In response to this though, many state legislatures have beefed up thier efforts to speed through laws aimed at curbing their speech, atleast as it relates to funerals. While the intention is good, it probably isn't a legal action. According to Professor Stone at the University of Chicago Law School, you can't prohibit the content of speech near a funeral, but you can prohibit "noise" near a funeral parlor or other public place as long as the prohibition is enforced equally to everyone. Several states had announced their intention to pass laws that would prohibit protesting within several hundred feet of a funeral, but these will almost certainly fail. However, Indiana seems to have passed a good resolution that may pass constitutional muster. A few weeks ago they passed a bill which "makes disorderly conduct a Class D felony if it occurs within 500 feet of a funeral, burial, memorial service, funeral procession, or viewing." (Full text here)

It seems to be neutral in its application, but obviously challenges will be raised at the true meaning of "tumultuous conduct." One advantage of the law is that it simply is an amendment to a preexisting law which has withstood any challenges in the past on free speech grounds and it makes no mention of content, simply disorderly conduct. Also, the Supreme Court has said in the past that "fighting words" do not constitute a protected area of the First Amendment. It seems that given the right set of circumstances, the actions of the WBC could certainly incite violence and their speech may certainly constitute fighting words. In the Chaplinsky case, the Court held that a phrase such as "a damned fascist" constituted fighting words because it doesn't tend to convey an idea, but is only used to incite a breach of the peace. According to the WBC's own website, some of their written words are far more inciteful than that, so I can only imagine what they say when pushed out in public.
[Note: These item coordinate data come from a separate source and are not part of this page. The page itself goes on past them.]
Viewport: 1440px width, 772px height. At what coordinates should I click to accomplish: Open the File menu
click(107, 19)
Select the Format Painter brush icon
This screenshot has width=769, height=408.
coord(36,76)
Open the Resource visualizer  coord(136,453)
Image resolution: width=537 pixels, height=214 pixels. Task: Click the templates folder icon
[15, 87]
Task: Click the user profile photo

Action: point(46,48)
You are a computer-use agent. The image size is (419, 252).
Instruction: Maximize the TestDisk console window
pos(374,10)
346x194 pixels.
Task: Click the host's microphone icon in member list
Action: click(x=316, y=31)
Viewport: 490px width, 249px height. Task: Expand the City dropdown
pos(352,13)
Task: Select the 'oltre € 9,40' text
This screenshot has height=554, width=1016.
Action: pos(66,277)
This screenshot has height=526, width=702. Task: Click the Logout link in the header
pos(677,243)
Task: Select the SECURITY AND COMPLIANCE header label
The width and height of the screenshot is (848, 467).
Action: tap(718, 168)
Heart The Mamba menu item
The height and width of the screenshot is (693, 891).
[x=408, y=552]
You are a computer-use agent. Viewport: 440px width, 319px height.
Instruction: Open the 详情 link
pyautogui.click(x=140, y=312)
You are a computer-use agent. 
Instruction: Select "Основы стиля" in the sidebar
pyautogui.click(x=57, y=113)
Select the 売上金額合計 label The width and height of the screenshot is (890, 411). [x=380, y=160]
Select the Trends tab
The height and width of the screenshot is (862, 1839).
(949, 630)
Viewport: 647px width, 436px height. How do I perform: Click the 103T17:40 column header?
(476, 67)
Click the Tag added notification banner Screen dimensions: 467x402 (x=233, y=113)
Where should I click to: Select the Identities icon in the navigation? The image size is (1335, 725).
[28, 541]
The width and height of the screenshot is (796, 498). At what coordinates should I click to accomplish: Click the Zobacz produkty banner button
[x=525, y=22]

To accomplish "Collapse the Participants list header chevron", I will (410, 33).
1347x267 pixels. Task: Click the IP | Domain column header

Whatever you believe about homosexuality, this group preaches hate speech in its most awful context and should be put out of business. However, doing it constitutionally may not be an option. As one of the parent's of a dead soldier said, this is what their son died for, the rights of the Constitution, but hopefully as this group continues to picket they can be removed from the line of the sight of those who have turned out to mourn the loss of their loved ones.

Tuesday, January 31, 2006

By Means of Introduction...

One of the most important transitions in Supreme Court (and subsequently, American) history grew out of a footnote - a small piece of extra information that didn't warrant insertion into the main opinion. This got me thinking; isn't much of life the same way? Small, seemingly unrelated or unimportant events often give rise to large changes in history or in the way policy is devised into the future. I want this blog to examine some of these changes as they relate to Law and Politics.

I am a burgeoning law student, LSAT instructor and a self-proclaimed SCOTUS junkie who spends entirely too much time reading law blogs, newspapers, political magazines and books. Primarily I read about the U.S. Court system or politics, but I also like to read about other random things that cross my path or strike my interest for a week or two. I hope to leave some thoughts behind about what I read and find interesting, as well as my own little footnotes to the news along the way.